= Gankhüügiin Pürevbat =

Mongolian painter and art collector (1965–2024)

Baatarkhuyagiin Pürevbat (Баатархуяг Пүрэвбат; 1965–2024) was a Mongolian painter, art collector, museum director and Buddhist teacher in the Vajrayana School. Lam Pürevbat was the founder of the Zanabazar Mongolian Institute of Buddhist Art. He was born in 1965 in Bornuur in the Töv Province.

== Biography ==
Pürevbat studied traditional Mongolian art at the National Art and Culture College in Ulaanbaatar. When he realized that the history of traditional thangka paintings originates in Tibetan Buddhism, he decided to become a Buddhist monk. Then he found two Mongolian connoisseurs of arts, the Damjiang Lama and the Dorje Zanchung Lama, who introduced him into this tradition. In order to deepen his skills, he went for a study tour to Sanggye Yeshe, the official thangka painter of the Fourteenth Dalai Lama, and Geshe Samten, a master in the making of mandalas. In this time he traveled extensively through the Himalayas, where he met great Tibetan masters in Nepal, Bhutan and Sikkim. During his tour he collected source material and he acquainted himself intensively in Tibetan Buddhist iconography and econometrics. In fact, he followed the same tradition as one great Mongol artist and Buddhist clergyman had done so several centuries earlier, and to who bears now the name of his institute, to know Zanabazar. Artistically, Pürevbat was known for his conformity and his perseverance to essential authentic rules. Next to that, he was a great renewer as well, who has added modern disciplines and practices to his creations. His style, therefore, has been called dynamic and distinctive.

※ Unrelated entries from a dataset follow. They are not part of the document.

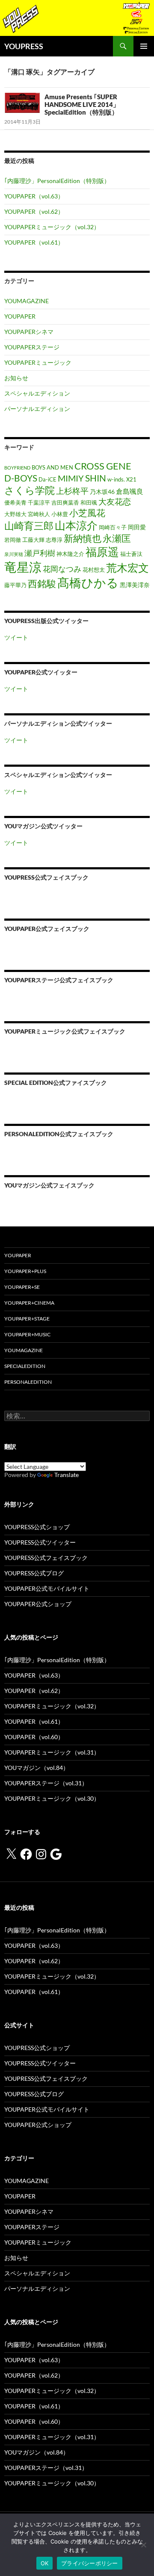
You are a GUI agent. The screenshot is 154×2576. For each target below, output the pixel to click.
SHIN (95, 478)
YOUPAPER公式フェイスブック (46, 928)
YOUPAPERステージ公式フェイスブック (58, 980)
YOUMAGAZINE (26, 300)
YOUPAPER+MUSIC (27, 1334)
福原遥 (102, 551)
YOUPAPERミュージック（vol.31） (52, 1752)
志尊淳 (54, 540)
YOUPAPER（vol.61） (34, 242)
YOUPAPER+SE (22, 1287)
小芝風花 (87, 513)
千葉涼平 (39, 502)
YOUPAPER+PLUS (25, 1271)
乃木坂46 (102, 491)
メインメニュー (143, 46)
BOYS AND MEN (52, 467)
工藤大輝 (33, 540)
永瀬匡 (117, 538)
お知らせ (16, 377)
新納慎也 (82, 538)
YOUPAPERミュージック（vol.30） (52, 1798)
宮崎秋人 (39, 514)
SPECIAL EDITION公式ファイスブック (55, 1082)
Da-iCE (47, 479)
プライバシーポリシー (89, 2563)
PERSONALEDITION (28, 1382)
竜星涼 (22, 566)
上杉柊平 (72, 491)
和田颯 (88, 502)
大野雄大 (15, 514)
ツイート (16, 637)
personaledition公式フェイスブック (58, 1133)
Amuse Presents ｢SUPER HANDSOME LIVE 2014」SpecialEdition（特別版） (81, 104)
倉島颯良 (129, 491)
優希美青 (15, 502)
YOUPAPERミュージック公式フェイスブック (64, 1031)
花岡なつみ (62, 568)
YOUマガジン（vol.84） (36, 1767)
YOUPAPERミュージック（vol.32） (52, 226)
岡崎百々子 (113, 527)
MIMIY (71, 478)
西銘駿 (42, 583)
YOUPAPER (20, 316)
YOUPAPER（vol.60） (34, 1736)
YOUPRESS (23, 46)
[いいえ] (143, 2545)
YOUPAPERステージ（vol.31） (46, 1783)
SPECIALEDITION (24, 1366)
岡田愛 (137, 527)
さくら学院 (29, 490)
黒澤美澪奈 (135, 584)
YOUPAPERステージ (31, 347)
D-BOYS (20, 478)
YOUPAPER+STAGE (27, 1318)
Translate (66, 1474)
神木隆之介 (70, 554)
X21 (131, 479)
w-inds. (116, 479)
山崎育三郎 (28, 526)
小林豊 (59, 514)
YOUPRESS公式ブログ (34, 1573)
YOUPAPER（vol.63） (34, 196)
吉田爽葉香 (65, 502)
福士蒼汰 (131, 554)
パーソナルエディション (37, 408)
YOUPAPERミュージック (37, 362)
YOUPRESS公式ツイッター (40, 1542)
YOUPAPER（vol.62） (34, 211)
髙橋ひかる (87, 583)
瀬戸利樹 (39, 553)
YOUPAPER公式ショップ (37, 1603)
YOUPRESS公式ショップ (37, 1526)
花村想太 (94, 570)
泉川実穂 (13, 554)
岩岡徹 (12, 540)
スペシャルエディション (37, 393)
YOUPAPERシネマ (28, 331)
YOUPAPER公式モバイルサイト (46, 1588)
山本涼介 (76, 525)
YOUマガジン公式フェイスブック (49, 1185)
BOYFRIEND (17, 467)
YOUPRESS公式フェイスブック (46, 877)
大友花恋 (114, 501)
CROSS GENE (102, 466)
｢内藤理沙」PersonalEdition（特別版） (57, 180)
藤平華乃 (15, 585)
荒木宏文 (127, 567)
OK (45, 2563)
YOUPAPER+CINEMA (29, 1303)
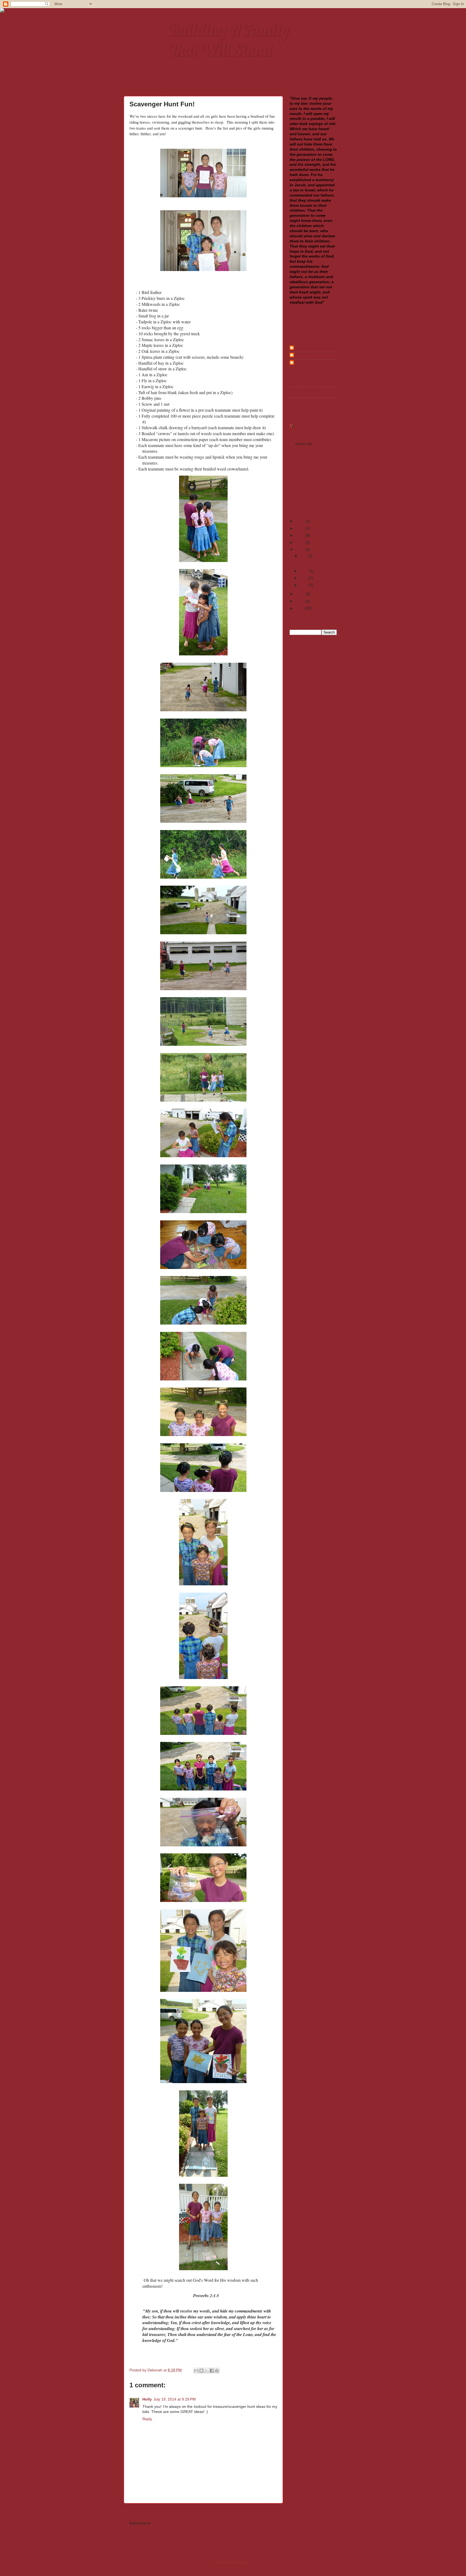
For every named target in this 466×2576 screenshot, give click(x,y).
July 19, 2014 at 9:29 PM (174, 2399)
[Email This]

Around 2008 Pürevbat worked on a publication of 23 volumes about art history and techniques. His work overall has led to a revival of activities and the spreading of art and culture in Mongolia.

Pürevbat died on 10 April 2024, at the age of 59.

== Zanabazar Mongolian Institute ==
The Zanabazar Mongolian Institute of Buddhist Art is a part of the Gandantegchinlen Monastery in Ulaanbaatar. The monastery was destroyed in 1937 by the communists, as happened to around 1,000 other monasteries in that era as well. Pürevbat decided that the monastery had to be rebuilt again, in which he succeeded in the course of years with the help of his disciples.

With the Zanabazar Mongolian Institute Pürevbat regularly organized exhibitions on painting, sculpture, appliqué, architecture and dance. He also founded a school to educate artists and art teachers to educate in these professions. Furthermore, the institute documents historic places of discoveries, organizes restorations and reintroduces festivals that had vanished as a result of the 20th-century Mongolian regime's policies.

== Acknowledgement ==
In 2004 Thomas Gonschior made a 55-minute documentary film on Pürevbat and his disciples, called Buddha's Painter, A Renaissance of Mongolian Art. The documentary film was first shown at the Globians Film Festival in Berlin in 2005.

In 2008 Pürevbat was honored with a Prince Claus Award from the Netherlands, within the theme of Culture and the human body. The jury rewarded him for "the rigorous authenticity of his methods and techniques, for re-establishing an important ‘un-modern’ aesthetic practice, for his dedication and generosity in fostering future generations, and for nurturing local identity through artistic tradition and culture."